▶ [Supplied records]

■ ■ ■

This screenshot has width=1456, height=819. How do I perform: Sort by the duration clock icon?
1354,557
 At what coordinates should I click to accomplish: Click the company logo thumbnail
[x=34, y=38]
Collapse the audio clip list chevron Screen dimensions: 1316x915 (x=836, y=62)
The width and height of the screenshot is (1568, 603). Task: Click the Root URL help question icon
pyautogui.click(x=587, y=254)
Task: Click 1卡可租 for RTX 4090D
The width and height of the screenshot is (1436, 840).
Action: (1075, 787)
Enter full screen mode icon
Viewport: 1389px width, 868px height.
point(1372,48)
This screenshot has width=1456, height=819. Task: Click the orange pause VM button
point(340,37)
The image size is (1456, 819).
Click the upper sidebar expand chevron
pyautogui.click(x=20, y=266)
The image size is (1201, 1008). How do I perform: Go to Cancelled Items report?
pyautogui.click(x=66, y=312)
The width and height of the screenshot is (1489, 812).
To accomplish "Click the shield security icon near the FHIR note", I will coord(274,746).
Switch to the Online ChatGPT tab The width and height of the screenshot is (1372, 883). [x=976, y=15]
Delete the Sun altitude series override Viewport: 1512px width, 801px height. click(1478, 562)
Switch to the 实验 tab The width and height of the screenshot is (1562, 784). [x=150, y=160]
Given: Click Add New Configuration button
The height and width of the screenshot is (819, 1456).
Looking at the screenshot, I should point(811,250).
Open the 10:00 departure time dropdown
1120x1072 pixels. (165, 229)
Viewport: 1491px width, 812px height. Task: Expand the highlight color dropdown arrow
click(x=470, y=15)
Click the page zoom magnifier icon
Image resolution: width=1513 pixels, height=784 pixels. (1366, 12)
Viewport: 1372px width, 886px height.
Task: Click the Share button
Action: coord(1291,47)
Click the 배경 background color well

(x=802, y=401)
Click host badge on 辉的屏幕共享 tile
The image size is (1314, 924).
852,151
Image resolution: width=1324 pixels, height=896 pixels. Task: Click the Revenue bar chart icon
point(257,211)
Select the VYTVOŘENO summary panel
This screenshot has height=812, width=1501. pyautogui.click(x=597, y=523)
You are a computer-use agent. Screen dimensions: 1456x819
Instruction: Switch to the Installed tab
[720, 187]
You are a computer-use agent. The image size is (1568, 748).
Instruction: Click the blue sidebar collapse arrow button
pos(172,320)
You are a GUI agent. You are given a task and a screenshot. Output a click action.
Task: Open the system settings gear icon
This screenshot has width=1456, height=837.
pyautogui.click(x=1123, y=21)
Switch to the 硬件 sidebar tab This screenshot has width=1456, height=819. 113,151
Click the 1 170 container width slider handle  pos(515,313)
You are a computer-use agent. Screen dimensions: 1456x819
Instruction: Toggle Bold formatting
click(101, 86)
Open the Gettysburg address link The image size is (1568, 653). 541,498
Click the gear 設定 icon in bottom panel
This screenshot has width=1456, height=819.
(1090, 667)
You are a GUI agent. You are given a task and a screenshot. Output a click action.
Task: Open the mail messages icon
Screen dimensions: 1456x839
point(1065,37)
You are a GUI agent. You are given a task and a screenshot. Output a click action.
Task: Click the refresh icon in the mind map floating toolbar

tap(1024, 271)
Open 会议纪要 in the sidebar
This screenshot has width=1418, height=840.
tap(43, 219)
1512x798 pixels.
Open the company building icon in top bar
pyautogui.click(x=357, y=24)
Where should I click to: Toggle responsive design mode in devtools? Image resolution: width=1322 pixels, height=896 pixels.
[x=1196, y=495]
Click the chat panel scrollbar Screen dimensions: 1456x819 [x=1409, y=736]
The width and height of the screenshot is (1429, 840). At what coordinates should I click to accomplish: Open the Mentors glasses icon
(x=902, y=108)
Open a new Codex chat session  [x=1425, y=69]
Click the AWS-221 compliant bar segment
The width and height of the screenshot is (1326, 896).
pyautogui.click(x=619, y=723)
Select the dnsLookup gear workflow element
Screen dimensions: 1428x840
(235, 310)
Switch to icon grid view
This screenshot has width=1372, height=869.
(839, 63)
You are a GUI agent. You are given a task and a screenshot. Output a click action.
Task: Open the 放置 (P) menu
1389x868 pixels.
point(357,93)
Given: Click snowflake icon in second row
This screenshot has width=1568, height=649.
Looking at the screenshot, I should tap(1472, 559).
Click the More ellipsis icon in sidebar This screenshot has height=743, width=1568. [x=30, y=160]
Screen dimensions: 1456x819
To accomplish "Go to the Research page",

■ ■ ■

▶ [What is expected]
Would you copy out each record precisely as it stands?

▶ [Solution]
This screenshot has width=1456, height=819. How do I perform: Sort by the duration clock icon?
1354,557
 At what coordinates should I click to accomplish: Click the company logo thumbnail
[x=34, y=38]
Collapse the audio clip list chevron Screen dimensions: 1316x915 (x=836, y=62)
The width and height of the screenshot is (1568, 603). Task: Click the Root URL help question icon
pyautogui.click(x=587, y=254)
Task: Click 1卡可租 for RTX 4090D
The width and height of the screenshot is (1436, 840).
Action: (1075, 787)
Enter full screen mode icon
Viewport: 1389px width, 868px height.
point(1372,48)
This screenshot has width=1456, height=819. Task: Click the orange pause VM button
point(340,37)
The image size is (1456, 819).
Click the upper sidebar expand chevron
pyautogui.click(x=20, y=266)
The image size is (1201, 1008). How do I perform: Go to Cancelled Items report?
pyautogui.click(x=66, y=312)
The width and height of the screenshot is (1489, 812).
To accomplish "Click the shield security icon near the FHIR note", I will coord(274,746).
Switch to the Online ChatGPT tab The width and height of the screenshot is (1372, 883). [x=976, y=15]
Delete the Sun altitude series override Viewport: 1512px width, 801px height. click(1478, 562)
Switch to the 实验 tab The width and height of the screenshot is (1562, 784). [x=150, y=160]
Given: Click Add New Configuration button
The height and width of the screenshot is (819, 1456).
Looking at the screenshot, I should point(811,250).
Open the 10:00 departure time dropdown
1120x1072 pixels. (165, 229)
Viewport: 1491px width, 812px height. Task: Expand the highlight color dropdown arrow
click(x=470, y=15)
Click the page zoom magnifier icon
Image resolution: width=1513 pixels, height=784 pixels. (1366, 12)
Viewport: 1372px width, 886px height.
Task: Click the Share button
Action: coord(1291,47)
Click the 배경 background color well

(x=802, y=401)
Click host badge on 辉的屏幕共享 tile
The image size is (1314, 924).
852,151
Image resolution: width=1324 pixels, height=896 pixels. Task: Click the Revenue bar chart icon
point(257,211)
Select the VYTVOŘENO summary panel
This screenshot has height=812, width=1501. pyautogui.click(x=597, y=523)
You are a computer-use agent. Screen dimensions: 1456x819
Instruction: Switch to the Installed tab
[720, 187]
You are a computer-use agent. The image size is (1568, 748).
Instruction: Click the blue sidebar collapse arrow button
pos(172,320)
You are a GUI agent. You are given a task and a screenshot. Output a click action.
Task: Open the system settings gear icon
This screenshot has width=1456, height=837.
pyautogui.click(x=1123, y=21)
Switch to the 硬件 sidebar tab This screenshot has width=1456, height=819. 113,151
Click the 1 170 container width slider handle  pos(515,313)
You are a computer-use agent. Screen dimensions: 1456x819
Instruction: Toggle Bold formatting
click(101, 86)
Open the Gettysburg address link The image size is (1568, 653). 541,498
Click the gear 設定 icon in bottom panel
This screenshot has width=1456, height=819.
(1090, 667)
You are a GUI agent. You are given a task and a screenshot. Output a click action.
Task: Open the mail messages icon
Screen dimensions: 1456x839
point(1065,37)
You are a GUI agent. You are given a task and a screenshot. Output a click action.
Task: Click the refresh icon in the mind map floating toolbar

tap(1024, 271)
Open 会议纪要 in the sidebar
This screenshot has width=1418, height=840.
tap(43, 219)
1512x798 pixels.
Open the company building icon in top bar
pyautogui.click(x=357, y=24)
Where should I click to: Toggle responsive design mode in devtools? Image resolution: width=1322 pixels, height=896 pixels.
[x=1196, y=495]
Click the chat panel scrollbar Screen dimensions: 1456x819 [x=1409, y=736]
The width and height of the screenshot is (1429, 840). At what coordinates should I click to accomplish: Open the Mentors glasses icon
(x=902, y=108)
Open a new Codex chat session  [x=1425, y=69]
Click the AWS-221 compliant bar segment
The width and height of the screenshot is (1326, 896).
pyautogui.click(x=619, y=723)
Select the dnsLookup gear workflow element
Screen dimensions: 1428x840
(235, 310)
Switch to icon grid view
This screenshot has width=1372, height=869.
(839, 63)
You are a GUI agent. You are given a task and a screenshot. Output a click action.
Task: Open the 放置 (P) menu
1389x868 pixels.
point(357,93)
Given: Click snowflake icon in second row
This screenshot has width=1568, height=649.
Looking at the screenshot, I should tap(1472, 559).
Click the More ellipsis icon in sidebar This screenshot has height=743, width=1568. [x=30, y=160]
Screen dimensions: 1456x819
To accomplish "Go to the Research page",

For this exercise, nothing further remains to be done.